Upon his arrival in Toronto, then-general manager Punch Imlach requested that Kelly move to center and play with Frank Mahovolich as Kelly had some very good offensive skills. Kelly agreed, and the duo ended up playing together and doing very well. He won another Lady Byng and four more Stanley Cups with the Maple Leafs, solidifying his Hall of Fame career and earning a spot on the NHL’s Top 100 Players list.

Dustin Byfuglien

The Chicago Blackhawks drafted Dustin Byfuglien out of the Western Hockey League (WHL) in the 2003 NHL Entry Draft. The big, bruising defenseman took a few years to get to the NHL but as the team identified a need for a bigger body to play with the rest of the forwards, they put him on the wing. He thrived in this position as he eventually earned a spot on the top line and was a pivotal part of the 2010 playoff run, playing alongside Jonathan Toews and Patrick Kane on the first line. Using his big frame to win puck battles and be a bother in front of the net, there was great chemistry between the trio. In the time between making the club up to the trade to the Atlanta Thrashers, Byfuglien wasn’t scoring very much but his impact was still large. Come playoff time, however, he scored a very respectable 25 points in 39 games.

Winnipeg Jets' Dustin Byfuglien
Winnipeg Jets’ Dustin Byfuglien (AP Photo/Jeff Roberson)

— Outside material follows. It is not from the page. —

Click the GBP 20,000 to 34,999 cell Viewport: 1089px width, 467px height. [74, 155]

Due to the salary cap, the Blackhawks had to deal Byfuglien and the Thrashers were the lucky ones to land him. While he was successful in the top-six of the Chicago club that just won the Stanley Cup, the Thrashers opted to move him back to his natural defensive position. This was when Byfuglien finally broke out as he recorded 53 points in 80 games from the back end. The rest of his career was spent with the Winnipeg Jets after the Thrashers’ relocation and he continued to be a star defenseman posting 50-plus points five times after the initial trade.

Andrei Markov

There isn’t much history with Andrei Markov’s career as a forward. In his hockey career prior to being drafted by the Montreal Canadiens, he was a centerman for the Khimik Voskresensk in the Russian Superleague (Now known as the Kontinental Hockey League – KHL). His play at center got him drafted in the sixth round, but following the draft, he ended up playing with Dynamo Moscow.

Moscow saw some potential for Markov to succeed as a defenseman and decided to test him out there. His next two seasons, whether it be due to development or the position change, were his two best seasons in Russia. After those two years, he came to North America and played 14 American Hockey League games before getting a shot in the NHL.

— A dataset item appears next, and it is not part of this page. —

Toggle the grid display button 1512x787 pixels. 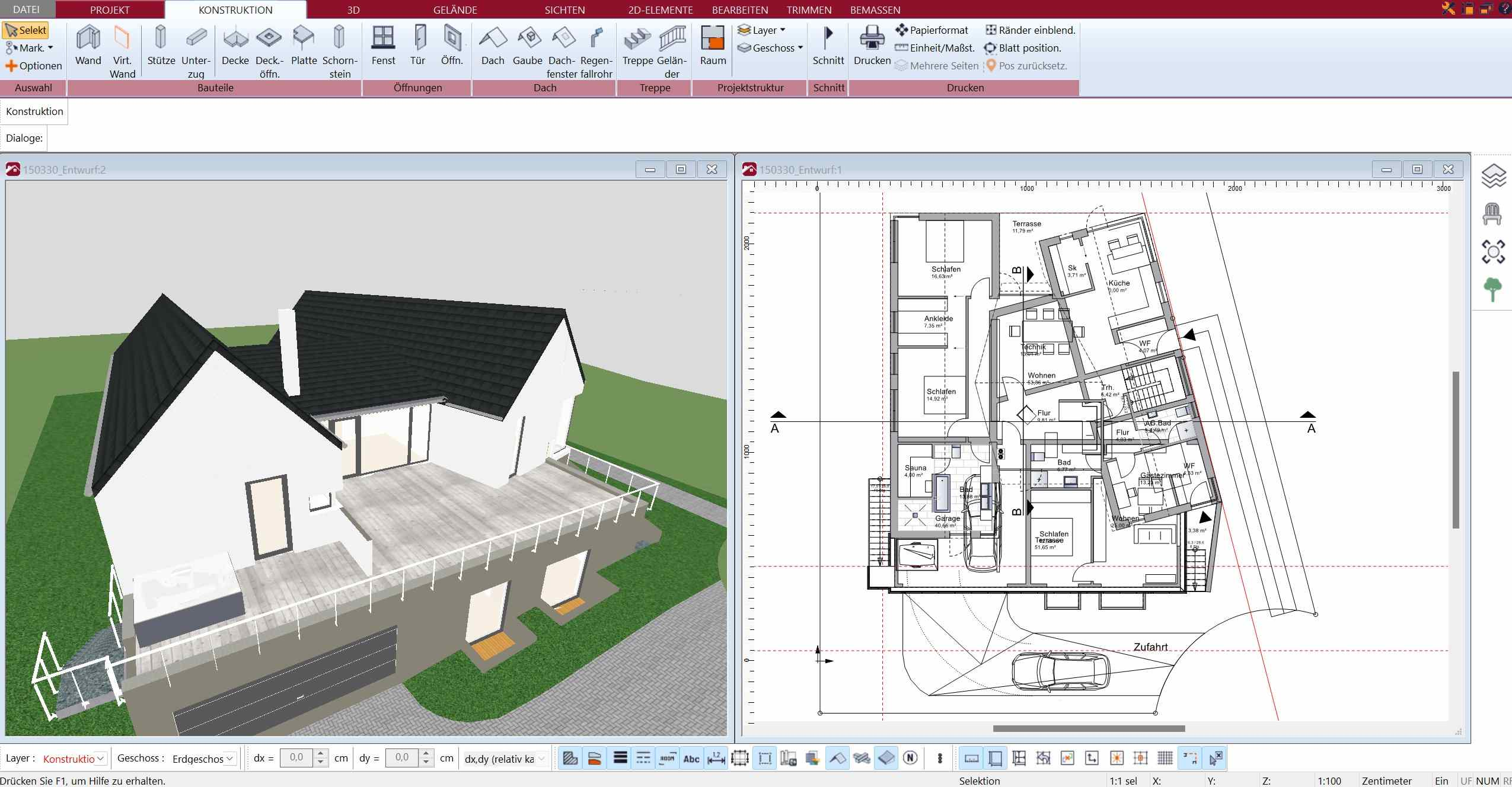coord(1165,758)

Andrei Markov Montreal Canadiens
Andrei Markov, Montreal Canadiens, 2003 (Photo by Bruce Bennett Studios via Getty Images Studios/Getty Images)

Markov went on to be a lifelong Canadien and have a very successful career. Playing 990 NHL games with 572 points and votes for the Norris Trophy in six seasons, Markov was loved by Canadiens fans. His offensive output combined with his gifted shot-blocking ability made for a very popular player.

Best of the Rest

There are plenty of players who swapped between positions due to injuries. Sergei Fedorov was excellent in his very brief stints on defense and Brendan Shanahan was quoted saying “I’m convinced if Sergei played defense, he could have won a Norris Trophy…he was so talented, so strong” (from ‘Hockey Hall of Fame ceremony one big Red Wings reunion’, Detroit Free Press, Nov. 9, 2015). John Scott also moved around the lineup when injuries struck and was utilized the same way Byfuglien was. Mark Howe is another example of a player who swapped positions.

There are also stories about how players switched prior to being drafted, such as Patrik Laine being a goaltender until he was 12, Wendel Clark being a defenseman in junior and switching to wing, and plenty of others.

While it is relatively uncommon to see players swap positions, it does happen and can be an exciting storyline to follow. This list could go on and on talking about all of the players to make the change, but these are some of the best to do so.